Elsewhere across the disaster zone, survivors and mourners were marking the anniversary by visiting mass graves, lighting candles along beaches and observing two minutes of silence. Some volunteers were preparing to plant mangroves, saying they were key to protecting coastal communities.

The magnitude-9.0 earthquake that ripped apart the ocean floor off Indonesia’s Sumatra island on Dec. 26, 2004 spawned giant waves that fanned out across the Indian Ocean at jetliner speeds, killing people in a dozen countries and leaving millions homeless.

Walls of water two stories high swept entire villages to sea in Indonesia and Sri Lanka, submerged luxury resorts and fishing communities in Thailand and destroyed thousands of homes in India.

Sirens offer a reminder and a lesson
The drill Tuesday — which involved real-time warnings sent from the capital to radios along the beach — was aimed at raising awareness and at testing technology deployed in the country hardest hit two years ago.

Nearly 167,000 of those killed were from Aceh province on Sumatra where tens of thousands of people still live in temporary homes. The hardest hit zone is nowhere near Bali.

Sirens wailed as masses, many of them school children, briskly walked inland from Bali’s shore, accompanied by Indonesia’s minister of research and technology and a handful of foreign tourists.

But not everyone was moving.

“I’m not going anywhere. I still have to make some money this morning,” said Wati, a woman selling baked corn-on-the-cob on the beach.

In Thailand, ceremonies will be held along the Andaman coast with Buddhist prayers to remember more than 8,200 killed.
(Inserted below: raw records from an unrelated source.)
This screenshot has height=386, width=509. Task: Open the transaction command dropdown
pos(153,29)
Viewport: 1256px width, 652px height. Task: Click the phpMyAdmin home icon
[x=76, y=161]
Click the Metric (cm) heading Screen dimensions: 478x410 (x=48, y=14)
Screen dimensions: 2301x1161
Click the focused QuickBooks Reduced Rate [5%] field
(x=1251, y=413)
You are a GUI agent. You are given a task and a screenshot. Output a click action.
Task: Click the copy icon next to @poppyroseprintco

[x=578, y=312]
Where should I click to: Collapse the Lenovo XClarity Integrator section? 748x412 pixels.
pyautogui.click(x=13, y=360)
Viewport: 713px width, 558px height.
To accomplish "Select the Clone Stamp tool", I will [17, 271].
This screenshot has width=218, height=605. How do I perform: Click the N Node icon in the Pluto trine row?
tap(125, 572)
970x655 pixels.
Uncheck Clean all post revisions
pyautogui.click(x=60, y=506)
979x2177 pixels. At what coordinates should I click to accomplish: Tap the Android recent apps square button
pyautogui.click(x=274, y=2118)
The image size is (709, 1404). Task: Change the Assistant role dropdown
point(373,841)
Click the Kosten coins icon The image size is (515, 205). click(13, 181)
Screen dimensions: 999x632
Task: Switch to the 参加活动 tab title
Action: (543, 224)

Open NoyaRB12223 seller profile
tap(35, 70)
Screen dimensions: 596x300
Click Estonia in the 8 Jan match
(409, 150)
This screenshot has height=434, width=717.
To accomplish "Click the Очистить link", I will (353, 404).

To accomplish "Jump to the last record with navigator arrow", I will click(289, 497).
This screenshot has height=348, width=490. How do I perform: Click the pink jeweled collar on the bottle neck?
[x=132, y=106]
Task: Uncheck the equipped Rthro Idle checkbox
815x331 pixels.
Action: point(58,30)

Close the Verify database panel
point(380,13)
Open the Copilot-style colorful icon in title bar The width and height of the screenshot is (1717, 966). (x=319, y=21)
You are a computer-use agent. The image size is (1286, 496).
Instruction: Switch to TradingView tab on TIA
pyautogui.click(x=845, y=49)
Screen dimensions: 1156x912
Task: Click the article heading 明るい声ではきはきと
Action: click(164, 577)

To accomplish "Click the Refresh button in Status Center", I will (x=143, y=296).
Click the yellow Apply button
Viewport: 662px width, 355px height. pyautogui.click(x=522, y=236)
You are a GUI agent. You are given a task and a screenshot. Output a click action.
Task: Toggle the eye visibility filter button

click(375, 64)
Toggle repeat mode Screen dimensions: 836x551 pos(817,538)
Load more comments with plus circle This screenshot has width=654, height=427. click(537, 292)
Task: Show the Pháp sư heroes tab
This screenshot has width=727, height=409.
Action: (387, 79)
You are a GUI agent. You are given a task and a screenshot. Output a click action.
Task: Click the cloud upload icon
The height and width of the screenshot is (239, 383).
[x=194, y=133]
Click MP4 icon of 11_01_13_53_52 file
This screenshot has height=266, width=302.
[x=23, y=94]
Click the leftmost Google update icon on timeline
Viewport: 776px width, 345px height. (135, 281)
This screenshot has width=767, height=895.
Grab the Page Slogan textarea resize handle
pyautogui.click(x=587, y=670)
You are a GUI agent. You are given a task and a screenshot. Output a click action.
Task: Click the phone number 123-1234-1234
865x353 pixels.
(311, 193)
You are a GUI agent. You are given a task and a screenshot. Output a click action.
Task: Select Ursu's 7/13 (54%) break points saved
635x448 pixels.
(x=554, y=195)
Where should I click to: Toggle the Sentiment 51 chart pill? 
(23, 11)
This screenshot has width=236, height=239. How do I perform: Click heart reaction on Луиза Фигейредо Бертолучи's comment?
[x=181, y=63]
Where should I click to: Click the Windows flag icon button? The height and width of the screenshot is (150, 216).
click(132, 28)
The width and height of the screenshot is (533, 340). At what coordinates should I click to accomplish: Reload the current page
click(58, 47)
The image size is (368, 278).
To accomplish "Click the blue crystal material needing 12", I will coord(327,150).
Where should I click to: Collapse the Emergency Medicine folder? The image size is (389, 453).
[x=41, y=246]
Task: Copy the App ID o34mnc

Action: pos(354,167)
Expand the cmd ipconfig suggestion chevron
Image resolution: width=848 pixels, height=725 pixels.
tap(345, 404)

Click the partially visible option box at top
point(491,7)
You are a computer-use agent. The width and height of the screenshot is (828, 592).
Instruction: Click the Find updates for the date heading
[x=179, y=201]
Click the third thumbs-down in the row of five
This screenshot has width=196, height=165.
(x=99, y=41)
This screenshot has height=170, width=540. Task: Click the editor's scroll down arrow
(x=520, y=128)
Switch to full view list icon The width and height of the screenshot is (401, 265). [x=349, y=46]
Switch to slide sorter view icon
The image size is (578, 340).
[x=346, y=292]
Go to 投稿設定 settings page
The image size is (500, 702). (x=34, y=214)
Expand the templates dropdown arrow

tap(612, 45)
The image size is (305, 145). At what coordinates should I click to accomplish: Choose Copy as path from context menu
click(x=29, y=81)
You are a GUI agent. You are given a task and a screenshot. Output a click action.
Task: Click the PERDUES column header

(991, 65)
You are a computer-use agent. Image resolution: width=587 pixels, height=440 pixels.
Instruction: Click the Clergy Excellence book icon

Balloons will be launched and candles lit along beaches once again filled with sun-seeking tourists.

Authorities will also open a cemetery for hundreds of unidentified tsunami victims.

“We hope this will be part of the healing process for those who lost loved ones,” said Chamroen Tankasem, a government official in southern Thailand, a tropical paradise that was turned into a graveyard in a matter of minutes.

“It will also help us remember what happened, what we have learned since ... and what more needs to be done for the people affected.”

Civil war adds to suffering
In Sri Lanka, the resurgence of a civil war has added to the misery of survivors and slowed efforts to rebuild — sparking criticism Tuesday from outgoing U.N. Secretary-General Kofi Annan who urged Tamil Tiger rebels and the military to lay down their arms.

“No one could have prevented the tsunami’s wave of destruction,” he wrote in a statement. “But together, we can stem the tide of conflict, which threatens once again to engulf the people of Sri Lanka.”

While many in the island nation were preoccupied with war on Tuesday, Hindu and Buddhist temples were ringing bells to mark the time the first wave hit followed by two of silence to remember the 35,000 killed.

In India, where another 18,000 are believed to have died, interfaith ceremonies were being held. In Malaysia, where 69 people died, volunteers were preparing to replant mangroves, saying the tsunami demonstrated how important the coastal forests can be in protecting communities.

The 2004 tsunami generated an unprecedented outpouring of generosity, with donor pledges reaching some $13.6 billion. But many of the 2 million made homeless complain they still do not have adequate places to live.